Marseille, which can be called the oldest …
Years: 609BCE - 598BCE
Marseille, which can be called the oldest city in France, is founded in 600 BCE by Greeks from Phocaea in Asia Minor as a trading port under the name Massalia.
The connection between Massalia and the Phoceans is mentioned in Book I, 13 of the History of the Peloponnesian War by Thucydides.
The precise circumstances and date of founding remain obscure, but nevertheless a legend survives.
Protis, while exploring for a new trading outpost or emporion for Phocaea, discovered the Mediterranean cove of the Lacydon, fed by a freshwater stream and protected by two rocky promontories.
Protis was invited inland to a banquet held by the chief of the local Ligurian tribe for suitors seeking the hand of his daughter Gyptis in marriage.
At the end of the banquet, Gyptis presented the ceremonial cup of wine to Protis, indicating her unequivocal choice.

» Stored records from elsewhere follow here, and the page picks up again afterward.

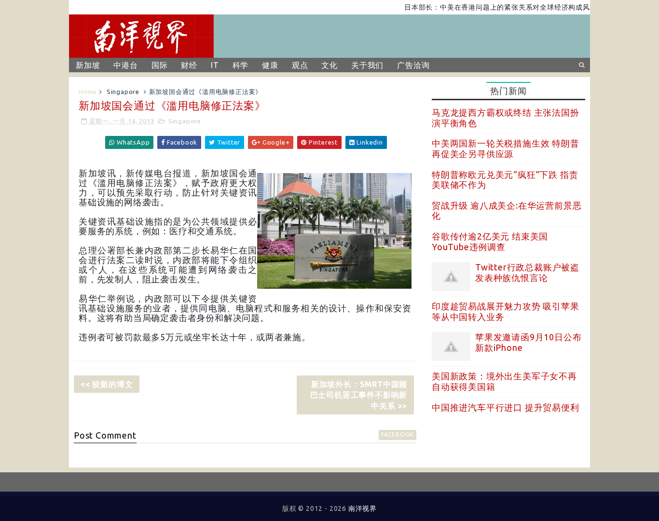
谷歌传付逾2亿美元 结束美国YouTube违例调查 (490, 241)
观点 (300, 65)
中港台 (125, 65)
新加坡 (88, 65)
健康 (270, 65)
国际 (159, 65)
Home (88, 91)
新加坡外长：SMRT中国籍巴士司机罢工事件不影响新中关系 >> (359, 395)
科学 (241, 65)
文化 (329, 65)
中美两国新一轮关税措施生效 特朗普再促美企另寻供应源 (505, 148)
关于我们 (367, 65)
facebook (397, 434)
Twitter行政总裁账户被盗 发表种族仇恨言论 (527, 272)
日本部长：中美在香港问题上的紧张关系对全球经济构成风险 (492, 7)
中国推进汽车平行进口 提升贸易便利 (505, 407)
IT (215, 65)
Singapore (123, 91)
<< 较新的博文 (107, 384)
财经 (189, 65)
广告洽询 (413, 65)
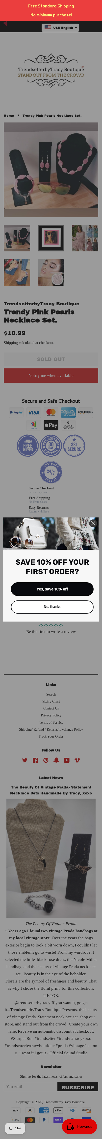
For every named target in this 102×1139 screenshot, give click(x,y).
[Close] (93, 523)
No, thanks (52, 607)
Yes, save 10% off (52, 589)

Following their marriage, they moved to the hill just to the north of the Lacydon; and from this settlement grew Massalia, located on the Mediterranean Sea near the mouth of the Rhône River along the well-protected bay now called Vieux-Port (Old Harbor).
Archaeological finds exhibited in the Museum of Antiquities in the eighteenth-century Château Borély suggest that Phoenicians had settled here even earlier.